_What needs to be done_.
Give back, word for word, the line that contains "You are a GUI" and all lines after it in the material, through the last; please include only these.

_Data to process_.
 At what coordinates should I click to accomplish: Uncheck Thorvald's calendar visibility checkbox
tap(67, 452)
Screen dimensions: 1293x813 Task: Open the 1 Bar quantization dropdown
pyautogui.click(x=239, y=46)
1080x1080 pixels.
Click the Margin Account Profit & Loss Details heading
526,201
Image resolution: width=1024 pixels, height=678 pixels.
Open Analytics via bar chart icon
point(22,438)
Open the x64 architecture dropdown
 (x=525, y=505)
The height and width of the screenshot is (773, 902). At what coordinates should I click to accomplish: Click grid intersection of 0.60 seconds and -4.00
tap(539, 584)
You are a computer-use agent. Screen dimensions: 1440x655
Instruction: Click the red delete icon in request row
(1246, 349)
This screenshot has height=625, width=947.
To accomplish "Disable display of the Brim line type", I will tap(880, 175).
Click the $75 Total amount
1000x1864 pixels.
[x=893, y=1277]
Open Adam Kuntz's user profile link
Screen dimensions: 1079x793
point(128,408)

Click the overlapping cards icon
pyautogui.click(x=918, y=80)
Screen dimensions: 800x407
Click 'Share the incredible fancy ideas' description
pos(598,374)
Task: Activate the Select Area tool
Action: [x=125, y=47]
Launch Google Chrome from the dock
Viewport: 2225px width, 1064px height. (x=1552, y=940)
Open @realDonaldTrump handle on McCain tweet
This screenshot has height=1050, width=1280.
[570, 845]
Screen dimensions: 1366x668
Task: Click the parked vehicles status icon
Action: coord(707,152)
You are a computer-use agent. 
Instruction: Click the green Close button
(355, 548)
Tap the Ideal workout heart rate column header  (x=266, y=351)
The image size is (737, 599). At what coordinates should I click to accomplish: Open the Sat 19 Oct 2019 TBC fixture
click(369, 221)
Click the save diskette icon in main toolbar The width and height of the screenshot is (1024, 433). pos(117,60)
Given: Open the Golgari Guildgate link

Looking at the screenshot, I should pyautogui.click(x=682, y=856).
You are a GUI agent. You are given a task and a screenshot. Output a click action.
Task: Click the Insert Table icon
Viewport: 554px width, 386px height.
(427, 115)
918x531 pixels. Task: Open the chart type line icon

_Solution below_.
You are a GUI agent. You are given a task and a screenshot. Output a click action.
Task: Click the Insert Table icon
Viewport: 554px width, 386px height.
(427, 115)
918x531 pixels. Task: Open the chart type line icon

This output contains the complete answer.